During preseason before the 2015 season, Zhang sustained a medial accessory ligament tear on his left knee joint on 7 February 2015 in a friendly match against Hangzhou Greentown. While recovering from his surgery in Italy, Zhang was linked with Serie A side Inter Milan with manager Roberto Mancini also confirming his interest in Zhang. However, Guangzhou insisted that Zhang was worth €10 million which far exceeded what Inter was willing to pay. After recovering from injury, Zhang came on as a substitute and scored a goal on 3 April 2015 in a 2–1 loss against Henan Jianye. He then went on to score a 60-meter goal on 12 April 2015 in a 6–1 win against Liaoning Whowin. On 28 May 2015, he suffered a reoccurrence of a left knee strain on 27 May 2015 in a 2–0 win against Seongnam FC. On 20 July 2015, Zhang extended his contract with Guangzhou until 31 December 2020. Zhang returned from injury on 12 August 2015 in a 1–0 win against Jiangsu Sainty. On 28 August 2015, Premier League side Chelsea made an offer to Guangzhou for Zhang, hoping to complete the transfer before the summer transfer window closed; however, the deal couldn't be completed due to limited time while the two clubs failed to agree on certain terms during negotiations.
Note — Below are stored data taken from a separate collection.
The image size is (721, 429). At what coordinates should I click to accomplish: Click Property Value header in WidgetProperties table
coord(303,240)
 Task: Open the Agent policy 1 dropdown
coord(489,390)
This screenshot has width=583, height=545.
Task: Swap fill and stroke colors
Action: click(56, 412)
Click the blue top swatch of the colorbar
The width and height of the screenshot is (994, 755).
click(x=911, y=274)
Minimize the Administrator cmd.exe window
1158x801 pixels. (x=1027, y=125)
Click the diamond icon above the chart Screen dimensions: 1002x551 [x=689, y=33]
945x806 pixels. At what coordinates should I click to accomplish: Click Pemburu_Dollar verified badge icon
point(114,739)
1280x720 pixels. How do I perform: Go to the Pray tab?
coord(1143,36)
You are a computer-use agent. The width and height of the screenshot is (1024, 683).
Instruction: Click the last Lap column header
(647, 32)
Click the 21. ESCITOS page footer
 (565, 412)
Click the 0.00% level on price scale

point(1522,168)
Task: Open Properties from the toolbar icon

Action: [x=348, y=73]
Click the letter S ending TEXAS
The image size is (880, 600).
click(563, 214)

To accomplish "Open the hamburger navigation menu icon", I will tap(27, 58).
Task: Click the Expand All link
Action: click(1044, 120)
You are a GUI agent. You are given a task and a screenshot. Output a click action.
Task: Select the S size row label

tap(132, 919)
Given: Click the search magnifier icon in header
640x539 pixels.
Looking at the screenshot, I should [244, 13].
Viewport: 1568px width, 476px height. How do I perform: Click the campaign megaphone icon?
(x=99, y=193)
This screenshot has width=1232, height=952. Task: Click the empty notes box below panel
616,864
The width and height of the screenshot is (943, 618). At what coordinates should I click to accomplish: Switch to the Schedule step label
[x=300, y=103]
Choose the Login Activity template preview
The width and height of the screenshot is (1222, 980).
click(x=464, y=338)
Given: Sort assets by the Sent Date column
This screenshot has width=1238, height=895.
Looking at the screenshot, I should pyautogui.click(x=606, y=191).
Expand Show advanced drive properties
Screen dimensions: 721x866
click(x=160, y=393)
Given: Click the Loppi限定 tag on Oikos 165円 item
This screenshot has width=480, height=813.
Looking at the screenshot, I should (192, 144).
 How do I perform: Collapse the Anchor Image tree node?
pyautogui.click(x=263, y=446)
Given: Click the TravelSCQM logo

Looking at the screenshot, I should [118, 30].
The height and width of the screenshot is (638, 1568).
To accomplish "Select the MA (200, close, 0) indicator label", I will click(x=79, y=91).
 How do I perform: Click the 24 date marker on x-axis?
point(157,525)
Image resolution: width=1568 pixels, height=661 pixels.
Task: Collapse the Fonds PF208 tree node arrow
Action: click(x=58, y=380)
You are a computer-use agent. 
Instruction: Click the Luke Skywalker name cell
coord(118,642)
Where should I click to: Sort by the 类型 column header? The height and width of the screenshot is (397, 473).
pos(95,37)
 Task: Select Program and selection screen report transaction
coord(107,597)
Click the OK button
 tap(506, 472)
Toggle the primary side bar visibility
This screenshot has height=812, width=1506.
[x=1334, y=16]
On 29 April 2022, Zhang returned to Shanghai Port.

International career
Zhang quickly  worked his way up through the various Chinese youth teams, first by playing for the Chinese under-20 national team in the 2008 AFC U-19 Championship where he captained the team to the quarter-finals. This saw him promoted to the Chinese under-23 national team to play in the 2009 East Asian Games where China disappointingly were knocked out in the group stage.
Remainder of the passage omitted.